Prokaryotes are exclusively single-celled organisms that include the domains Bacteria and Archaea. The term, derived from Greek roots, means “before nucleus,” pointing to their defining characteristic. They are characterized by a relatively simple internal structure, lacking the complex internal compartments found in all other life forms.
The Defining Structural Difference
The fundamental feature separating prokaryotes from eukaryotes (plants, animals, fungi, and protists) is the absence of internal membrane-bound compartments. A prokaryotic cell contains cytoplasm, but this internal space is not partitioned by lipid membranes. This means structures like the endoplasmic reticulum, Golgi apparatus, and mitochondria are not present in prokaryotes.
The genetic material also demonstrates a clear structural distinction. Instead of being housed within a true nucleus surrounded by a nuclear envelope, the DNA of a prokaryote is concentrated in an irregularly shaped region of the cytoplasm known as the nucleoid. All cellular processes, including DNA replication and protein synthesis, occur in the same general area of the cell.
Internal and External Anatomy
Prokaryotes possess several distinct components. The primary genetic information is typically held on a single, long, circular chromosome located in the nucleoid region of the cell.
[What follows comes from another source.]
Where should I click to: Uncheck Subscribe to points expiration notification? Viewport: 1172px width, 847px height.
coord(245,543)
Many prokaryotes also carry smaller, independent, circular DNA molecules called plasmids, which often carry genes that confer specific advantages, such as resistance to antibiotics.
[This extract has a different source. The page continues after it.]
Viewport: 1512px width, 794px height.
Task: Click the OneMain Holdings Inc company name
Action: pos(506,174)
The cytoplasm is the site of metabolism and contains a large number of ribosomes, the molecular machines responsible for synthesizing proteins. Surrounding the cytoplasm is the plasma membrane, a lipid bilayer that controls the passage of substances into and out of the cell.
Outside the plasma membrane, most prokaryotes have a cell wall that provides structural support and protection from the surrounding environment. This cell wall is often encased by an outermost protective layer, such as a capsule or slime layer, which helps the cell adhere to surfaces and resist drying out.
Many prokaryotes also feature external appendages like flagella, long whip-like structures that propel the cell. Shorter, hair-like protein filaments called pili can also be found on the cell surface, which are used for attachment to surfaces or for transferring genetic material between cells in a process known as conjugation.
The Two Domains of Prokaryotes
Prokaryotes are formally separated into two distinct biological domains: Bacteria and Archaea. While both groups share defining structural characteristics, they exhibit significant differences in their biochemistry and evolutionary history. These differences are most apparent in the composition of their cell walls and cell membranes.
The cell walls of Bacteria are primarily composed of a polymer called peptidoglycan. In contrast, Archaea lack peptidoglycan entirely, instead utilizing other materials like pseudopeptidoglycan, proteins, or polysaccharides for structural support. Furthermore, the lipids that make up the cell membranes of Archaea feature ether linkages that enhance stability, differing from those in Bacteria. This specialized membrane chemistry allows many Archaea to thrive as extremophiles, inhabiting environments with high salinity, acidity, or temperature that are inhospitable to most other life forms.
Prokaryotes in the Global Ecosystem
Prokaryotes are the primary drivers of essential biogeochemical cycles, particularly the recycling of nutrients like carbon and nitrogen. For instance, specific types of bacteria are the only organisms capable of nitrogen fixation, converting atmospheric nitrogen gas into forms that plants can absorb to build proteins and nucleic acids.
Prokaryotes also function as the world’s decomposers, breaking down dead organic matter and returning essential elements to the soil and atmosphere. Within the human body, vast communities of bacteria and archaea form the microbiome, which assists in functions like food digestion, nutrient absorption, and the development of the immune system.
While some prokaryotes are known as pathogens that cause disease, others, such as photosynthetic cyanobacteria, play a significant role as producers, generating oxygen and organic compounds that form the base of many aquatic food webs.